Studio album by Black Uhuru
- Released: May 1981
- Studios: Channel One, Kingston, Jamaica; Compass Point, Nassau, Bahamas
- Genre: Reggae
- Length: 39:24
- Labels: Mango, Island, Warner Bros.
- Producer: Sly and Robbie

Black Uhuru chronology
| Sinsemilla (1981) | Red (1981) | Chill Out (1982) |

= Red (Black Uhuru album) =

Red is the fourth album by the Jamaican reggae band Black Uhuru, released in 1981. The line-up of the band changed many times during its 16 years but this is the second release for the line-up of Michael Rose, Sandra "Puma" Jones and Derek "Duckie" Simpson. Sly & Robbie were again in the production seat after having previously worked with the band on the 1980 album Sinsemilla.

Item position entries:
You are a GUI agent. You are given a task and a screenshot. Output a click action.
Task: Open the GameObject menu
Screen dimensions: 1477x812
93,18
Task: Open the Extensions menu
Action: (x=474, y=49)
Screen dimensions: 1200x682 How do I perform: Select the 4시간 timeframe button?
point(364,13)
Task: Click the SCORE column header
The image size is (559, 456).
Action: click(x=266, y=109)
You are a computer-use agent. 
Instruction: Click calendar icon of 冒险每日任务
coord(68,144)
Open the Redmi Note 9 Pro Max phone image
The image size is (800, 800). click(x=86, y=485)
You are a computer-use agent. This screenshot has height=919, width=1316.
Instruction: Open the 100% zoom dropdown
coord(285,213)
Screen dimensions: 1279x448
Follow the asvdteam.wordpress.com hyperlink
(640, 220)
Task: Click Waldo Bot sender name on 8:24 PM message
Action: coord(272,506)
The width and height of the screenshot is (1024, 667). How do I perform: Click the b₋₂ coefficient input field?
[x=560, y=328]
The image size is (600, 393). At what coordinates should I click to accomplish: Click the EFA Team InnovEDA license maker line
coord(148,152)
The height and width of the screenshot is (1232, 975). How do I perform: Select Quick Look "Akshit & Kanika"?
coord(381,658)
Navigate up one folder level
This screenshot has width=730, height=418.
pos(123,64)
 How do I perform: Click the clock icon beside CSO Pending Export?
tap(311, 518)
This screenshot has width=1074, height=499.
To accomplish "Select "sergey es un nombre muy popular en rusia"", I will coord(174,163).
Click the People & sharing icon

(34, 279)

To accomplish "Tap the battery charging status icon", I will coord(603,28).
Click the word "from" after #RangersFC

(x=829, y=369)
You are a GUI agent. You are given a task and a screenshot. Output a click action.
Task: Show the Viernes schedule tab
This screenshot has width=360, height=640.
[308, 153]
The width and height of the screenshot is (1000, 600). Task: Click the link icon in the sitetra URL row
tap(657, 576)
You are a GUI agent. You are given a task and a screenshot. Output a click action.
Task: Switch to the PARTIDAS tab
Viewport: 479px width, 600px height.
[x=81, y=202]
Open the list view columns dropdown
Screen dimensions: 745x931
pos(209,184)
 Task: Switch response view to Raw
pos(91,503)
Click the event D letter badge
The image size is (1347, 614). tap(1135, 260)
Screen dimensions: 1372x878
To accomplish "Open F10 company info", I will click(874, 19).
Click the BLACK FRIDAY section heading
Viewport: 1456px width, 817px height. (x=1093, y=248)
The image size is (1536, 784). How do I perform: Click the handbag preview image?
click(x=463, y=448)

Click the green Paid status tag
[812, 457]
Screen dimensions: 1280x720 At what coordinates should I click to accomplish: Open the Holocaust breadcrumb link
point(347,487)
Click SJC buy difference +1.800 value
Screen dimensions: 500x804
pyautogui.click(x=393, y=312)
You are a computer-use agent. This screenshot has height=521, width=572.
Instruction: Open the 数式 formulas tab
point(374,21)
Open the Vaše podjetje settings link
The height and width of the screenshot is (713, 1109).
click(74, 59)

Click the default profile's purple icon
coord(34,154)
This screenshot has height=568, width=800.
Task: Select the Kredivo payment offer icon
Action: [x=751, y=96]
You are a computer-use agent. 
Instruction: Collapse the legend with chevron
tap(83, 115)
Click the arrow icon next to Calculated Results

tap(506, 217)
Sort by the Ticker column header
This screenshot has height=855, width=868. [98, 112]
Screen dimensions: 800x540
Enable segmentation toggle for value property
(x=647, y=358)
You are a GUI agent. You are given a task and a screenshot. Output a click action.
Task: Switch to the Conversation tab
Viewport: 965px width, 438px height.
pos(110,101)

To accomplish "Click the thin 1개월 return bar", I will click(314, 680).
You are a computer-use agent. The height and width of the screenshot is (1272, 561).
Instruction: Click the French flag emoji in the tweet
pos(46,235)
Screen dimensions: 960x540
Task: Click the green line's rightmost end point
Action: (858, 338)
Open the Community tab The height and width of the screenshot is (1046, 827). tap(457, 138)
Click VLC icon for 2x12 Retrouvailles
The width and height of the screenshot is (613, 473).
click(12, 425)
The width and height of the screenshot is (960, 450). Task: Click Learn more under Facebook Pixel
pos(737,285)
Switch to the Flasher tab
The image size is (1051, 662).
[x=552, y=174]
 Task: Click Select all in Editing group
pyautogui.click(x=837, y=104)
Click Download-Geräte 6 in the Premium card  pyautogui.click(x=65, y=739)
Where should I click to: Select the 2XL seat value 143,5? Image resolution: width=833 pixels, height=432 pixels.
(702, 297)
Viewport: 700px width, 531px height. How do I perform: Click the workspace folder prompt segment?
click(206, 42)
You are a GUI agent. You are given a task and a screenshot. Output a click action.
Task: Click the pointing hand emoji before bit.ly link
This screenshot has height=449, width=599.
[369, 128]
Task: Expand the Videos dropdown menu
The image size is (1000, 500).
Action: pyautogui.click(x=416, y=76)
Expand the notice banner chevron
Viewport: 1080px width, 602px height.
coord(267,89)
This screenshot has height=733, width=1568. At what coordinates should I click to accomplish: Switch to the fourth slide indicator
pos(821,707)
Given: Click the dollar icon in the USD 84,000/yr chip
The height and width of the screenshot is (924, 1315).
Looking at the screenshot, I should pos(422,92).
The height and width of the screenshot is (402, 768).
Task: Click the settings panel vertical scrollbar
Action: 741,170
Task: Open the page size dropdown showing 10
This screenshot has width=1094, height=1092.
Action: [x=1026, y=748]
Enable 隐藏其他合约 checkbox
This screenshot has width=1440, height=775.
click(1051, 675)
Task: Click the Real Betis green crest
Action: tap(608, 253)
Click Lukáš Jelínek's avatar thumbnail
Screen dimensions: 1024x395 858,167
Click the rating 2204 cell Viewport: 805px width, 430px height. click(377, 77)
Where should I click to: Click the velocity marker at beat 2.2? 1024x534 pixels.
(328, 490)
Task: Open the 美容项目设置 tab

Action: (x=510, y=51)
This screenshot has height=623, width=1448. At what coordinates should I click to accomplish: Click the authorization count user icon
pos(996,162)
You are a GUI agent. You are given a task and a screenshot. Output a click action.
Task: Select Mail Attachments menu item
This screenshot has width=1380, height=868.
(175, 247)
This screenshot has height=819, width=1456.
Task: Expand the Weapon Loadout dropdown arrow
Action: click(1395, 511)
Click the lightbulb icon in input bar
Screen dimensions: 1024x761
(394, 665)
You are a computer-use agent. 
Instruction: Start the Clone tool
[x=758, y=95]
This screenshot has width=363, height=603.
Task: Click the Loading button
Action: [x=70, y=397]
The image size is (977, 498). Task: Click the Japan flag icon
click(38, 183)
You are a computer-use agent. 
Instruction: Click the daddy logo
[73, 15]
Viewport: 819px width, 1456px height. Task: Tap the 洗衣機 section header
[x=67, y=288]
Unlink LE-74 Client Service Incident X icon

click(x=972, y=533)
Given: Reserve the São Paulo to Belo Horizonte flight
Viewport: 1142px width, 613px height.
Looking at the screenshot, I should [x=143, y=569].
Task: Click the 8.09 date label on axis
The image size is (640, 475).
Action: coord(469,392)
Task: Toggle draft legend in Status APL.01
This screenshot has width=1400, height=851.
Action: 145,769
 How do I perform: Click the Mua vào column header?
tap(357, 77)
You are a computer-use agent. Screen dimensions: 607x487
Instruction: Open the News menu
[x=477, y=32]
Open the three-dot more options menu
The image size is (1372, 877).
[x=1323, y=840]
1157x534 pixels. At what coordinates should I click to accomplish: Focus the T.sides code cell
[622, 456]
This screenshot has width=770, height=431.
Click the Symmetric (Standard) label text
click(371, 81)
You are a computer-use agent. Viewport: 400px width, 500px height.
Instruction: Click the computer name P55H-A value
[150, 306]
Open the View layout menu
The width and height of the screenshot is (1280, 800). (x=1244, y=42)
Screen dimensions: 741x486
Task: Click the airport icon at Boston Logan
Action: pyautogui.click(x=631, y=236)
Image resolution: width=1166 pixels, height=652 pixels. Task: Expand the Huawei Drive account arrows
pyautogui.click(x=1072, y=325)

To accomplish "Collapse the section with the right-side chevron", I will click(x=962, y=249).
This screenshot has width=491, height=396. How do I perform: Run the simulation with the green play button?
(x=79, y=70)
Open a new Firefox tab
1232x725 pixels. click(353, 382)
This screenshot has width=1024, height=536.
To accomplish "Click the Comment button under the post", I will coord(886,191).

WHAT YOU WILL DO:
**a)** In the passage about the Black Uhuru album Red, on which 1980 album had Sly & Robbie previously worked with the band?
**b)** Reproduce, word for word, the stretch of the Red album passage from "Studio album by" through "Island, Warner Bros.".

TASK-BY-TASK ANSWERS:
**a)** Sinsemilla

**b)**
Studio album by Black Uhuru
- Released: May 1981
- Studios: Channel One, Kingston, Jamaica; Compass Point, Nassau, Bahamas
- Genre: Reggae
- Length: 39:24
- Labels: Mango, Island, Warner Bros.